Fuentes cercanas al comando de campaña de Pueblo Soberano confirmaron que, en las últimas 72 horas, se han sostenido reuniones de alto nivel con gremios del sector agroexportador y comercial. El acercamiento marca un punto de inflexión en la contienda: el sector privado, que inicialmente mantenía reservas, parece inclinarse por la estabilidad económica y la continuidad fiscal que ofrece Fernández, buscando evitar la incertidumbre financiera que provocaría una segunda ronda electoral.

Paralelamente, se ha reportado un movimiento significativo en las bases territoriales. Líderes cantonales, anteriormente vinculados a partidos tradicionales como Liberación Nacional (PLN) y la Unidad Social Cristiana (PUSC), han hecho público su apoyo a la candidatura de Fernández. Según analistas consultados, este fenómeno responde a una lectura pragmática del escenario electoral: las estructuras locales buscan garantizar la ejecución de obra pública alineándose con quien proyectan como la segura ganadora.

Por el contrario, la agenda de los candidatos opositores, encabezados por Álvaro Ramos y Claudia Dobles, se ha visto estancada esta semana en temas procedimentales.
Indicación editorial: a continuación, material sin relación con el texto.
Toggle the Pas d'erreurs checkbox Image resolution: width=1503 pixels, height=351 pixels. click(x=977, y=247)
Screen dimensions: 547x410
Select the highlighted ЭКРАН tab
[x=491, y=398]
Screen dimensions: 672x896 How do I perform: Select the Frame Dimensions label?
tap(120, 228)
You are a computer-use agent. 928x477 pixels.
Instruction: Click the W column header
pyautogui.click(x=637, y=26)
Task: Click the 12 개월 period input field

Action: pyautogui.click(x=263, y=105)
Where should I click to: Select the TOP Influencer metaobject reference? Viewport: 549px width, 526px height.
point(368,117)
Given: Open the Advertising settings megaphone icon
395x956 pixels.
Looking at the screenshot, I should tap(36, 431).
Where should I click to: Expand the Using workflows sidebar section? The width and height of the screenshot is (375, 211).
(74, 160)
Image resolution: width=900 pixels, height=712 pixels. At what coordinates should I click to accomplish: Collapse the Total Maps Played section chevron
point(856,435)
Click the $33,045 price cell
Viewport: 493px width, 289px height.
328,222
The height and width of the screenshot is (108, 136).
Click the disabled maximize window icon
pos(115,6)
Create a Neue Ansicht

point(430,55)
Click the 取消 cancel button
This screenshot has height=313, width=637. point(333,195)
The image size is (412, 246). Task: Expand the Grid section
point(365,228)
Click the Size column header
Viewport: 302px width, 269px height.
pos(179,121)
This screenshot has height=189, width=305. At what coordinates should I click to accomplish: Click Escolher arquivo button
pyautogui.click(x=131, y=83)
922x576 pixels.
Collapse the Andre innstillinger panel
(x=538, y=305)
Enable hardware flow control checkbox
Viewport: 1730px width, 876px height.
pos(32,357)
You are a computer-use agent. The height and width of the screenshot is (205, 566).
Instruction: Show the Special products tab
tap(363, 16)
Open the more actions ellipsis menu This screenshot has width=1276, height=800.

Sus equipos legales han presentado múltiples recursos de amparo y denuncias ante el TSE por el uso de símbolos patrios y la distribución de pauta publicitaria, una estrategia que, si bien es legítima, ha restado visibilidad a sus propuestas de gobierno en el momento crítico de la campaña.

Un escenario de transición anticipada

La capacidad de Laura Fernández para sumar fuerzas antagónicas —empresarios y bases populares— refuerza la tendencia que muestran las últimas encuestas, las cuales la sitúan por encima del umbral del 40% de intención de voto.

Con estos movimientos, la narrativa política de este fin de semana sugiere que Costa Rica ha entrado en una fase de “transición anticipada”. La discusión pública se aleja de la posibilidad de un balotaje y se centra cada vez más en la conformación del gabinete y la hoja de ruta para los primeros cien días de la administración Fernández.ernández.